Everyone wants their 15 minutes of fame – some of the best places to be seen and heard for this to happen are the famed open mic clubs of L.A.’s thriving music and comedy scene.
Why Perform In Open Mic Nights in LA?
Open mic nights give singers and comedians the opportunity to showcase new material, and it’s the perfect environment to see how it is received by a live audience who paid to see talented artists and expect to see a good show. After a show, performers may ask eachother and their audeince for feedback to make changes to a song or comedy set to give it more appeal. They could use it as a chance to write a proper setlist so you keep the best-received songs in.

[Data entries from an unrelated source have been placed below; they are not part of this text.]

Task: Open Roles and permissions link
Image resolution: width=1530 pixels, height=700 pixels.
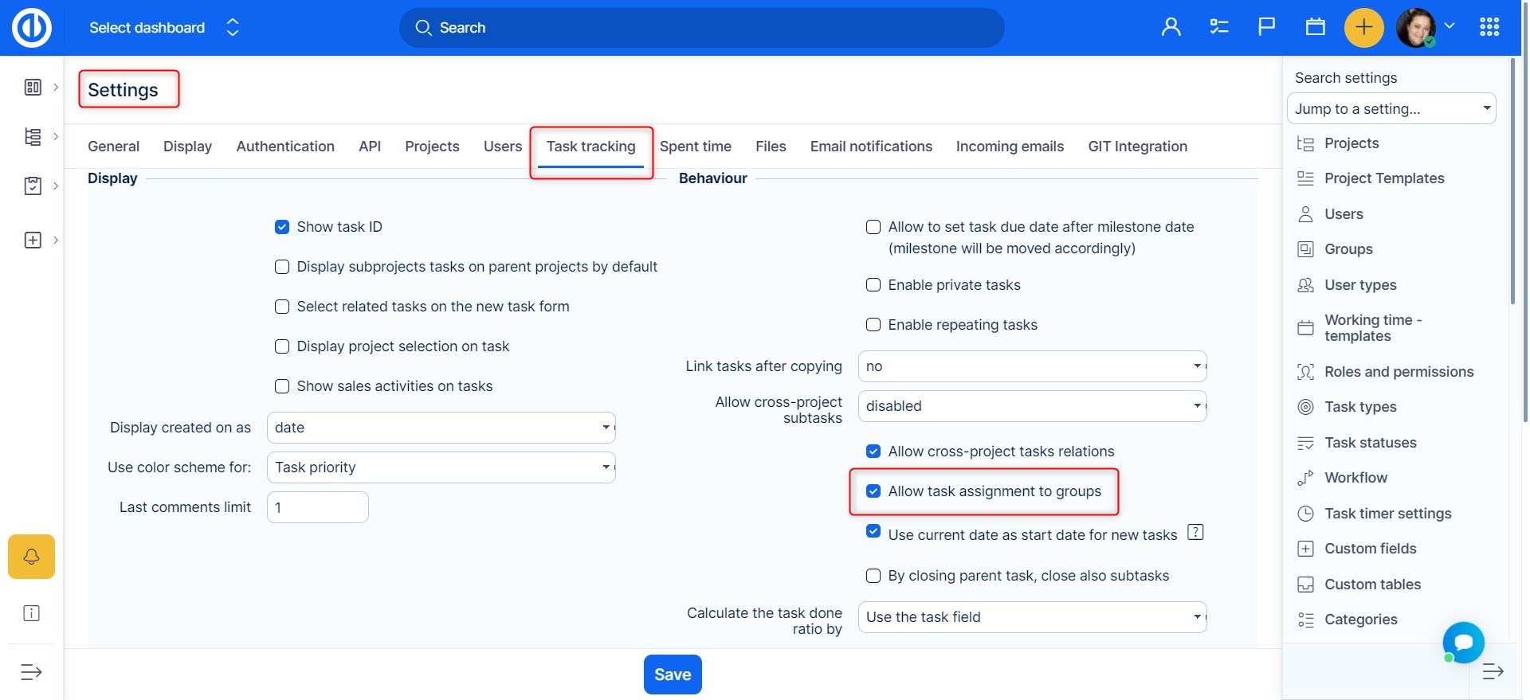Action: 1399,372
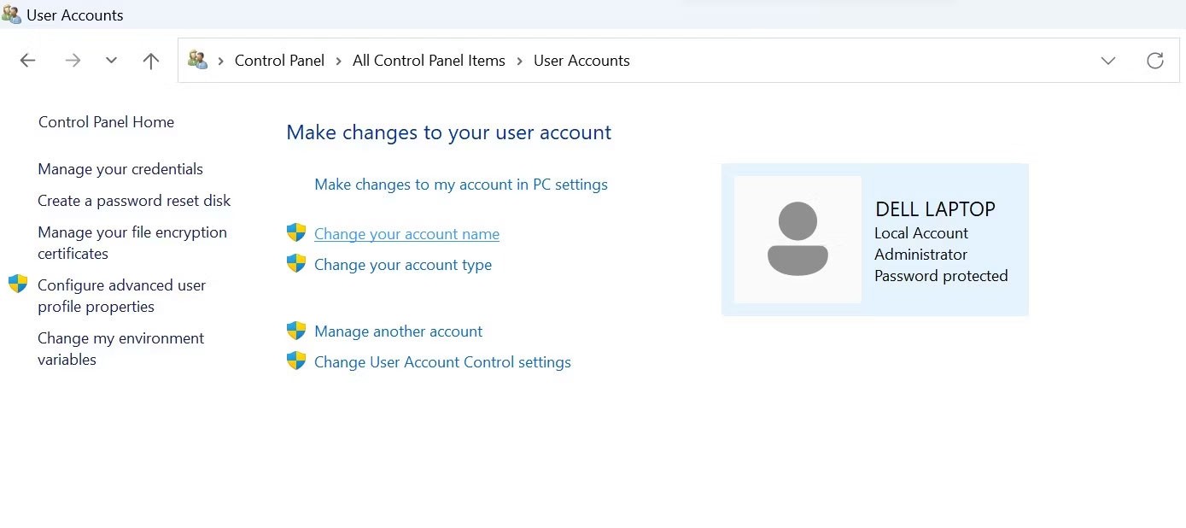Viewport: 1186px width, 528px height.
Task: Open Manage your credentials
Action: tap(120, 169)
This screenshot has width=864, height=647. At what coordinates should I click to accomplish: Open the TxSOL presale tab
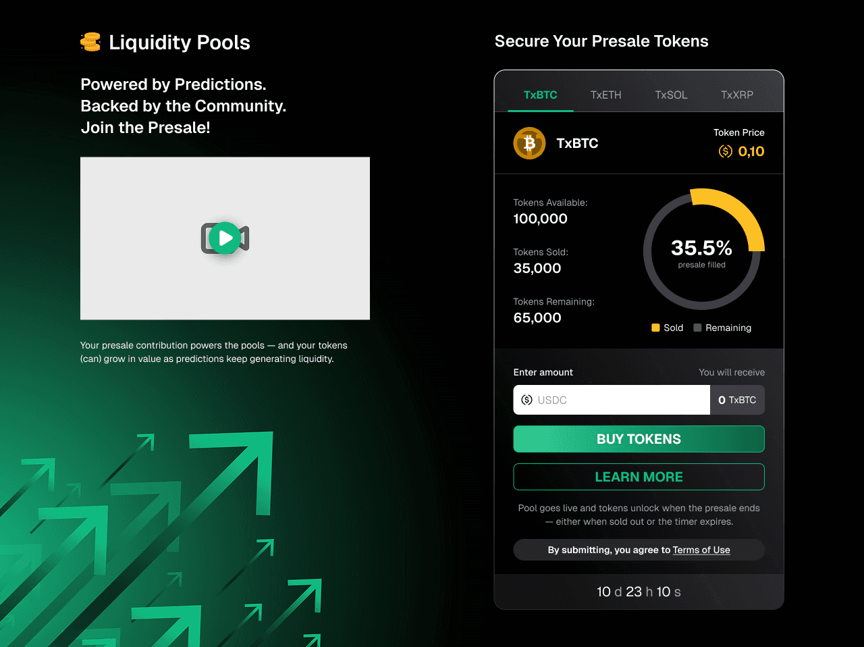(671, 95)
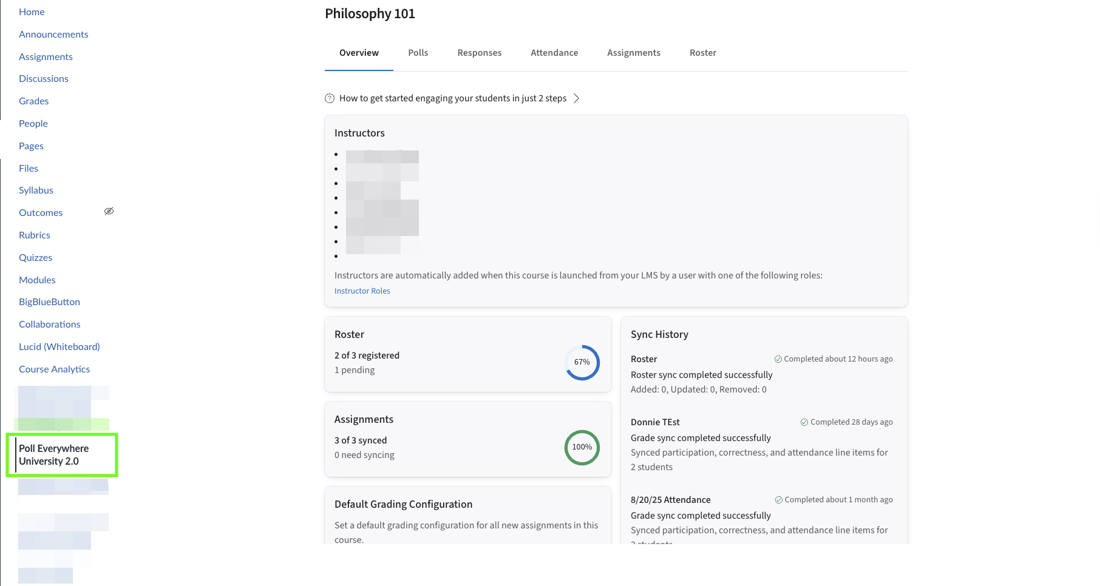
Task: Toggle the Outcomes hidden-eye icon
Action: tap(109, 211)
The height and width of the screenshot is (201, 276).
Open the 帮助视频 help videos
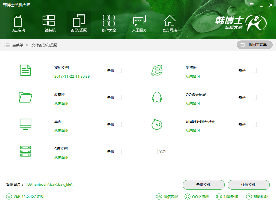(256, 197)
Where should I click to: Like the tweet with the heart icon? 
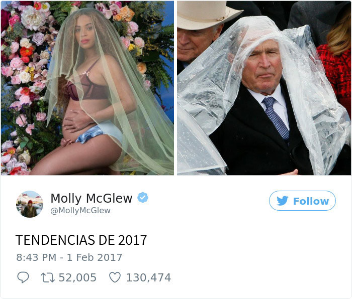pos(115,277)
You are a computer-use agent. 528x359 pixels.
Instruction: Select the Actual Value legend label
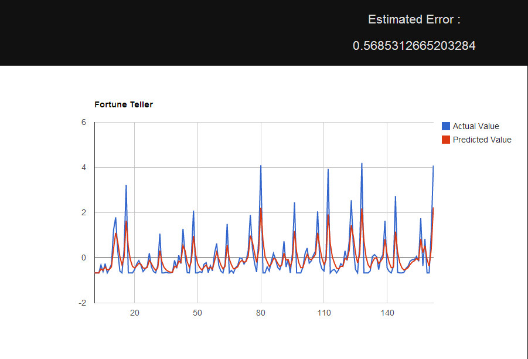pos(476,126)
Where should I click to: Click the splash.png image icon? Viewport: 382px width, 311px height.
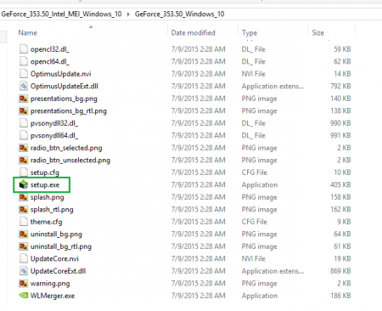pyautogui.click(x=24, y=197)
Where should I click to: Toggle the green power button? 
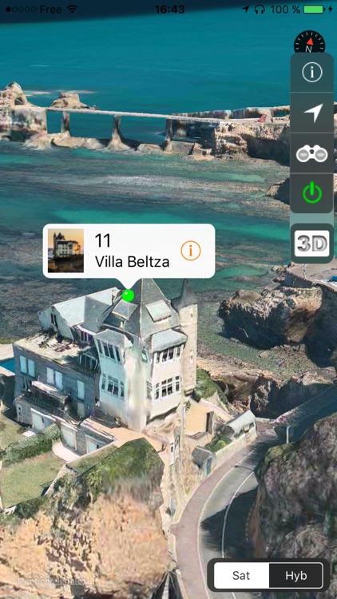[312, 193]
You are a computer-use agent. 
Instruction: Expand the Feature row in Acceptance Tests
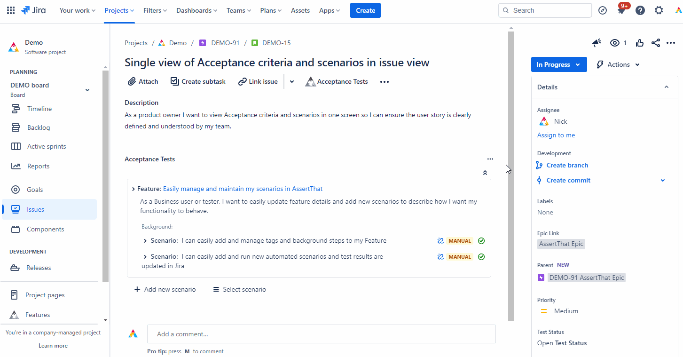[x=133, y=188]
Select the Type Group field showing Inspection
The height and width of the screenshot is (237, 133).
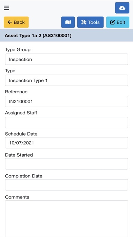[67, 59]
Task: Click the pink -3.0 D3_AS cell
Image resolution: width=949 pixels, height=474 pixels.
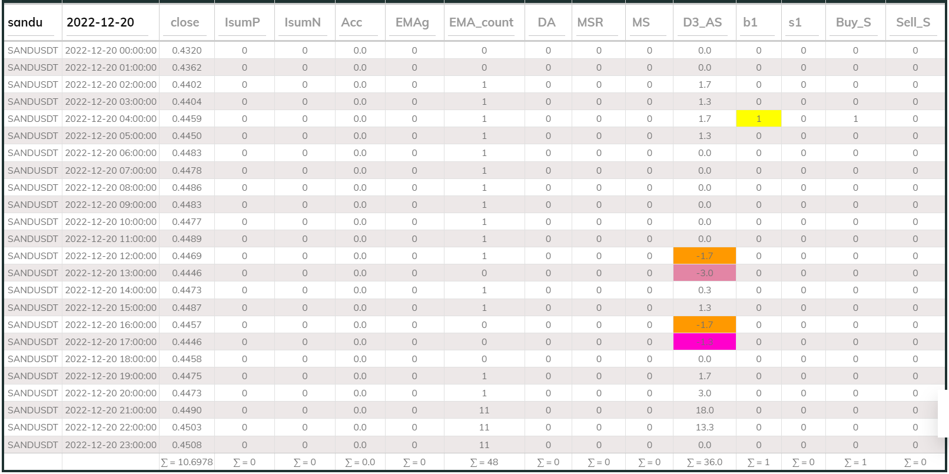Action: click(x=704, y=273)
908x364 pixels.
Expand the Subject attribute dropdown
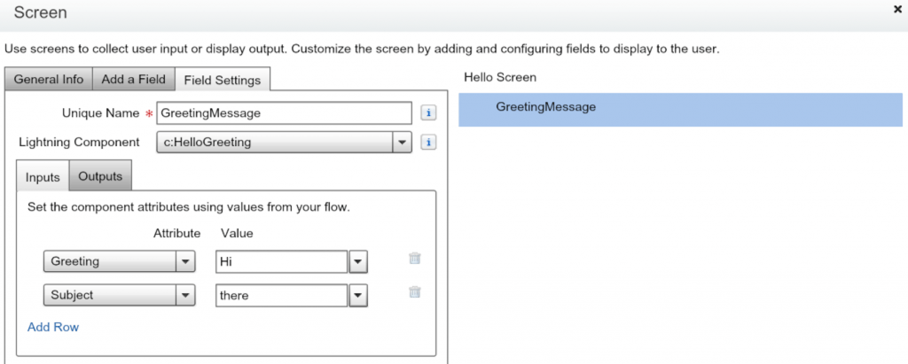point(185,296)
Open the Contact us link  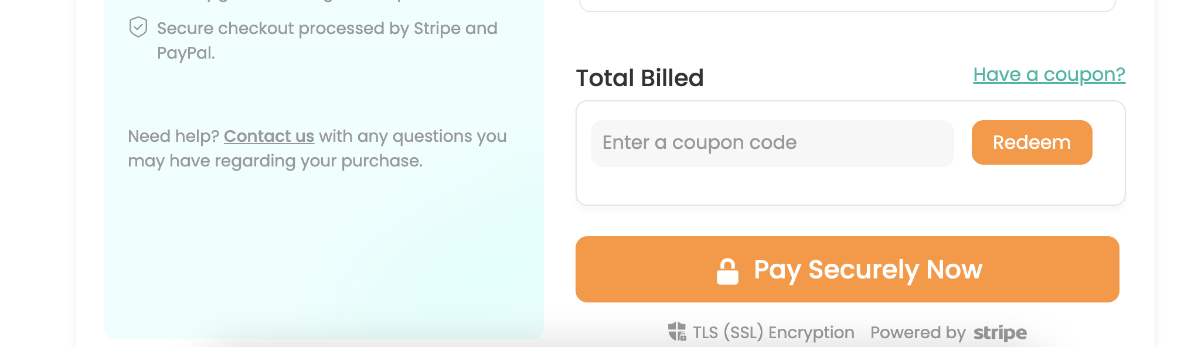[269, 136]
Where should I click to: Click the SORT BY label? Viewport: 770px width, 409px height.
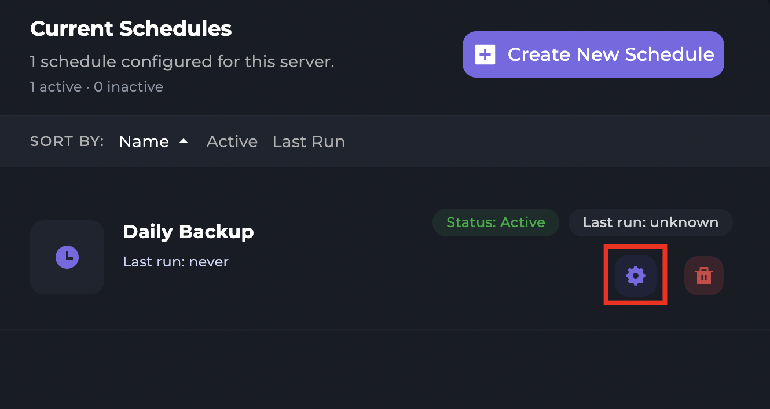(x=67, y=141)
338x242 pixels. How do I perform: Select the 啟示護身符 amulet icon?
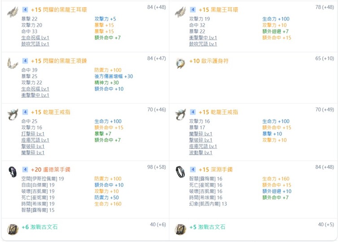click(180, 63)
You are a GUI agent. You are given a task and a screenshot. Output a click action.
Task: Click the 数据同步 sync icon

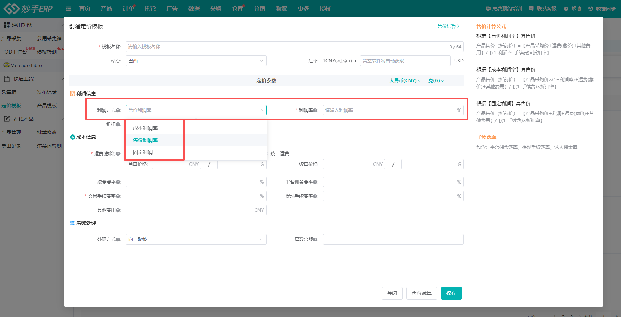(591, 9)
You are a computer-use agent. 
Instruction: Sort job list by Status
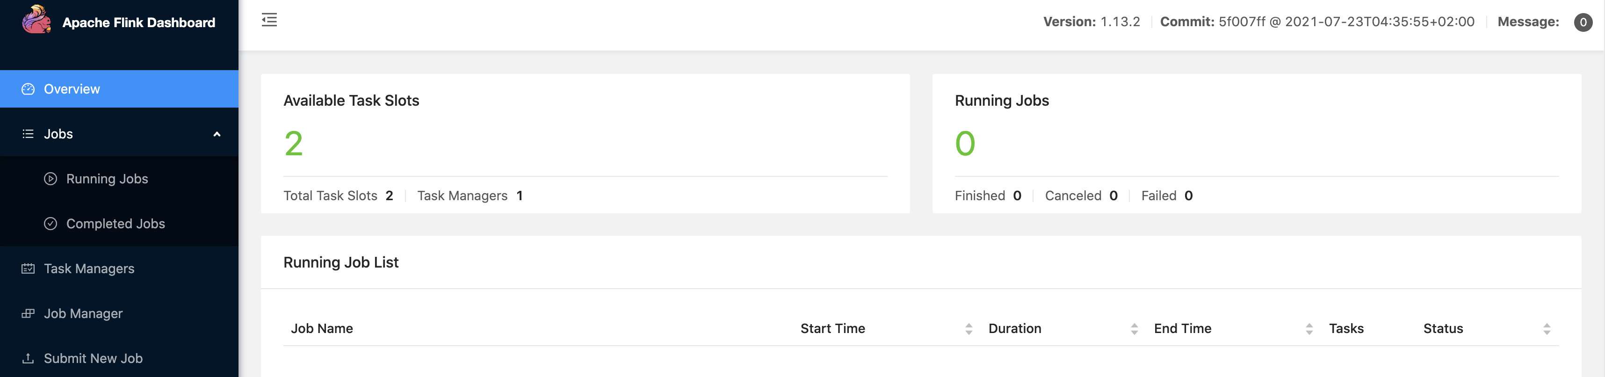coord(1546,329)
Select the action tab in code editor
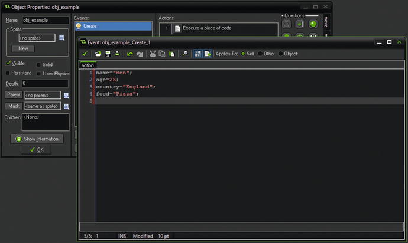The image size is (408, 243). (x=88, y=65)
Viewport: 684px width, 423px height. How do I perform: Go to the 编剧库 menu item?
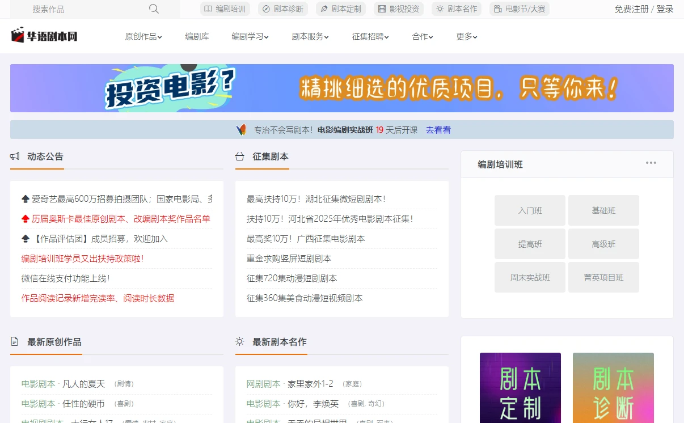click(x=196, y=35)
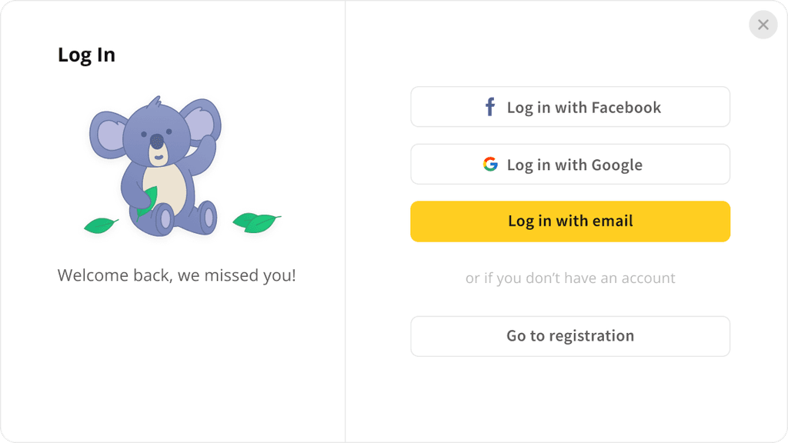Viewport: 788px width, 443px height.
Task: Close the Log In dialog
Action: click(x=763, y=25)
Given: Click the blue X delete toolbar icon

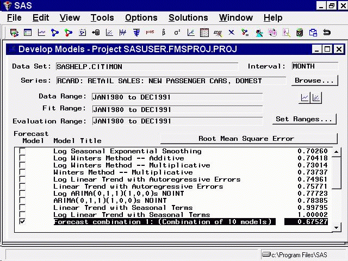Looking at the screenshot, I should tap(232, 33).
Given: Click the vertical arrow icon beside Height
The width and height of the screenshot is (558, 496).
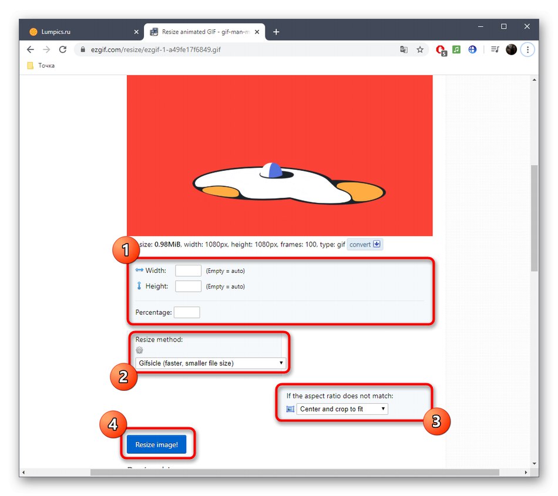Looking at the screenshot, I should click(139, 286).
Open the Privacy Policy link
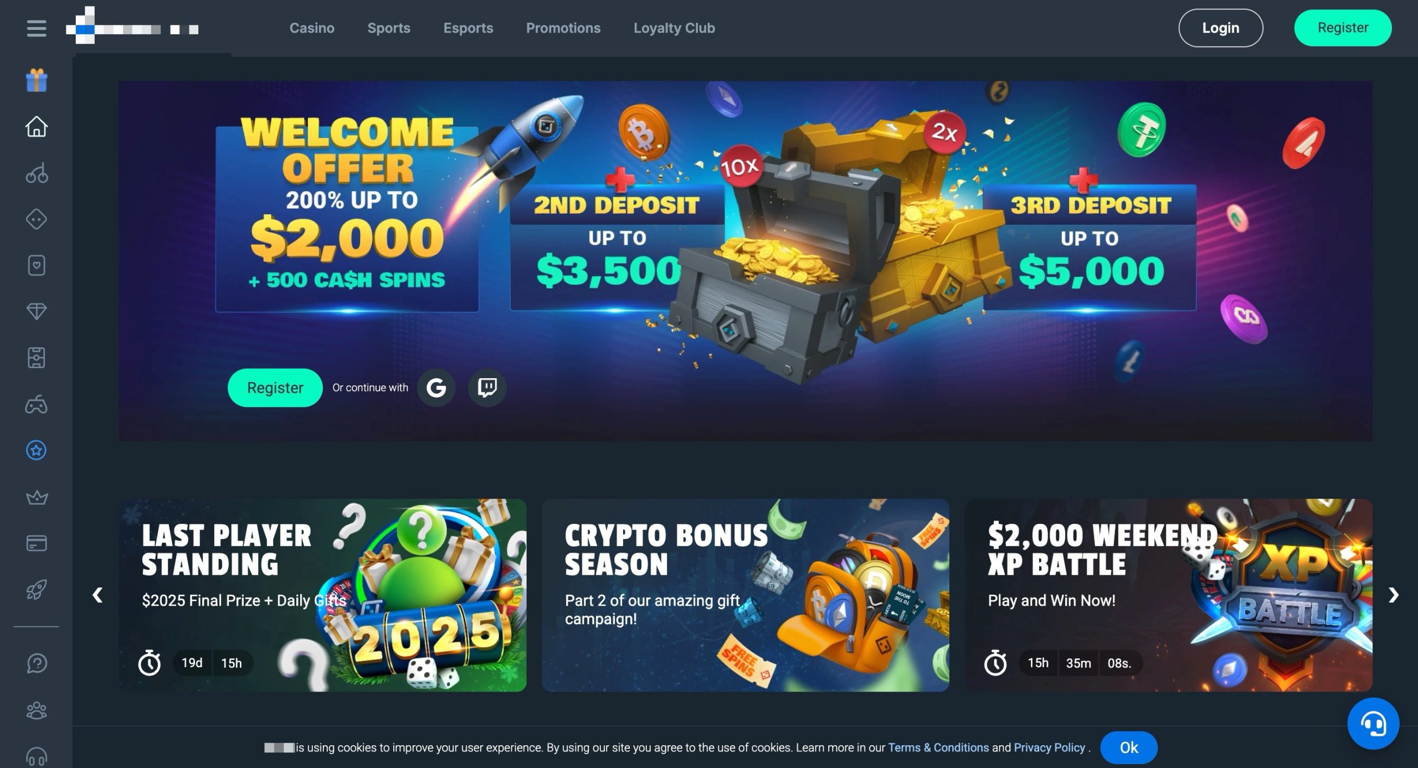This screenshot has height=768, width=1418. (x=1049, y=748)
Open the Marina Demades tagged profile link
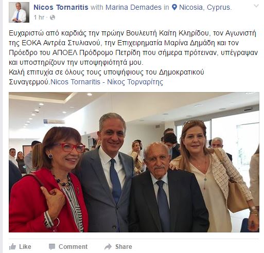The image size is (264, 253). [133, 7]
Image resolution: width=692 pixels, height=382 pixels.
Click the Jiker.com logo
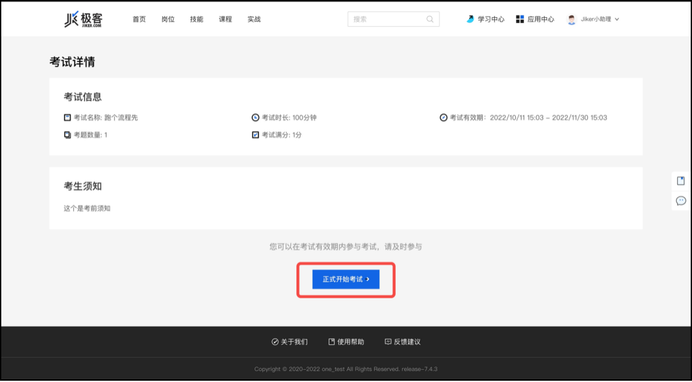[x=83, y=19]
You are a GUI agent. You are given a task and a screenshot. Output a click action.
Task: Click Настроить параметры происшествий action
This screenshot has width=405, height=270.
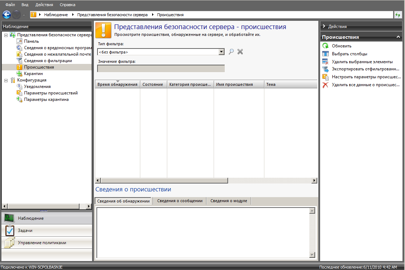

Industry professional such as talnt scouts for record labels also often frequent these open mic’s looking for the next top talent or future star that others in the industry haven’t found yet. Performing at open mic’s is about getting yourself and your music out there for all to hear, and hopeully to have someone who matters be able to “discover” you first. New artists looking for Music Promotion can call Planetary for help getting their name out there too!
What is an Open Mic?
An open mic is a live music event held at a venue such as a café, pub, hotel or nightclub. Amateur singers, bands, poets and other creatives are given the opportunity to grab the microphone and perform covers and originals in front of a live audience.
The talent in Los Angeles is competitive and vast, which is why Open Mic Nights are so popular here. Many places – like the famed Kibitz Room at Canter’s Deli — have been hosting hopeful stars for many years. Some Open Mic Nights are so popular that signing up for a spot in the night’s lineup requires advance reservations; performers are advised to check the details of each facility, as many operate on a first-come basis. Many others require a two-drink minimum and cover charge for entry, while some prefer to offer free entry to encourage patrons to spend money on food and drink.
Finding an Open Mic
If you are searching for a way to be discovered in Tinsel Town, or simply love trying new things, here are some tips to follow before going to your entertainment destination:
- Find out the details of how to sign up to perform before you go.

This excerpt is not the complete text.